Milk mineral composition is strongly associated with the human milk microbiome

Lilian Lopez Leyva¹Emmanuel Gonzalez^2,3Corinne Maurice^4,5Kristine G Koski^1*

• ¹School of Dietetics and Human Nutrition, Faculty of Agricultural and Environmental Sciences, McGill University, Montreal, Quebec, Canada
• ²McGill Interdisciplinary Initiative in Infection and Immunity (MI4), McGill University, Montreal, QC, Canada
• ³Canadian Centre for Computational Genomics (C3G), Montreal, QC, Canada
• ⁴Microbiology & Immunology Department, McGill University, Montreal, QC, Canada
• ⁵McGill Centre for Microbiome Research, McGill University, Montreal, QC, Canada

Introduction: Associations between maternal mineral intake, human milk mineral concentrations, and their interactions with the milk microbiota remain understudied, especially in low-and middle-income countries.

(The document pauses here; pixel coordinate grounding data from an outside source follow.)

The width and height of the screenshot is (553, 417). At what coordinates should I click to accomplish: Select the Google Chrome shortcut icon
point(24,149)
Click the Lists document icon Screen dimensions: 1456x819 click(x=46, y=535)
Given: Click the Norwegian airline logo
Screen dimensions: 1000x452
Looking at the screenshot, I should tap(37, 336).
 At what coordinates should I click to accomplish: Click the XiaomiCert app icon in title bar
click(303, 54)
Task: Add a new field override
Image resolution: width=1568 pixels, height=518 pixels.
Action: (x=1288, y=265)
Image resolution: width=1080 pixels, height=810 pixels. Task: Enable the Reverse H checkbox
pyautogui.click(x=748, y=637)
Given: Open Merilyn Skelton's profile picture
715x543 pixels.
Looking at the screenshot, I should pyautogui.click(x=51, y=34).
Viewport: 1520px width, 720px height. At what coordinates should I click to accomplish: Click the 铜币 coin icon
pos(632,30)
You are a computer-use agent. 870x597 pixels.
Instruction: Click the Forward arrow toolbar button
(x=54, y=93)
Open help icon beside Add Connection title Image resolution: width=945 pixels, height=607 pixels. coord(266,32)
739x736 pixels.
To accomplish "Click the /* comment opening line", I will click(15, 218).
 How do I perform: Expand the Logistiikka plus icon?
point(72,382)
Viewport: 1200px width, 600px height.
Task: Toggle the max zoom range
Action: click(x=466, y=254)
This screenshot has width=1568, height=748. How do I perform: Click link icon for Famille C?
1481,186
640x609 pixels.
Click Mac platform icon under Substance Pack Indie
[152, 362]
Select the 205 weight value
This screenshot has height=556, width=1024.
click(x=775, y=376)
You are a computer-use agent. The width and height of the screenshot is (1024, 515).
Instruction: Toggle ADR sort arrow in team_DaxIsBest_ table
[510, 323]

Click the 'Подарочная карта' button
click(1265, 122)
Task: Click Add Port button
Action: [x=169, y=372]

To understand potential interactions and gain insight into milk composition dynamics, we explored associations of milk mineral concentrations with maternal mineral intakes and the human milk microbiome in an indigenous Guatemalan community.Methods: In this cross-sectional study, milk samples were collected from 77 Mam-Mayan mothers and classified into early and established lactation. Concentrations of 9 milk minerals were analyzed, and maternal dietary intake was obtained from two 24-hour recalls. Microbiome diversity was assessed by 16S rRNA gene sequencing (V5-V6 region). DESeq2 was used for differential abundance analysis.PCA and Spearman's rank correlation explored relationships among milk minerals, maternal mineral intake, and differentially abundant microbial taxa; results with FDR-adjusted p-values < 0.1 were retained.Results: Our multifactorial analysis revealed strong associations between milk minerals and the milk microbiome and weak associations with maternal intake. Several maternal intakes (Ca, Se, K, Fe, Mn) and milk mineral concentrations (Ca, Se, K, Mg, Na) were below reference values. In early lactation, milk Fe, Mn, Se, and Cu correlated with differentially abundant taxa, while in established lactation, Fe, Mn, Se, Ca, and Na were correlated. Fe and Mn accounted for 64% of bacterial associations in early lactation and 75% in established lactation. These minerals were correlated with Pseudomonadota (early), Actinomycetota (established), and Bacillota (both), but all species were unique to each stage.Conclusion: Our findings reveal a complex interplay between milk minerals and the microbiome. Iron, manganese, and selenium were consistently associated with milk bacteria across lactation stages. These correlations may reflect microbial responses to mineral availability. Further longitudinal studies with larger samples are needed to clarify how this interaction influences mineral bioavailability and infant growth.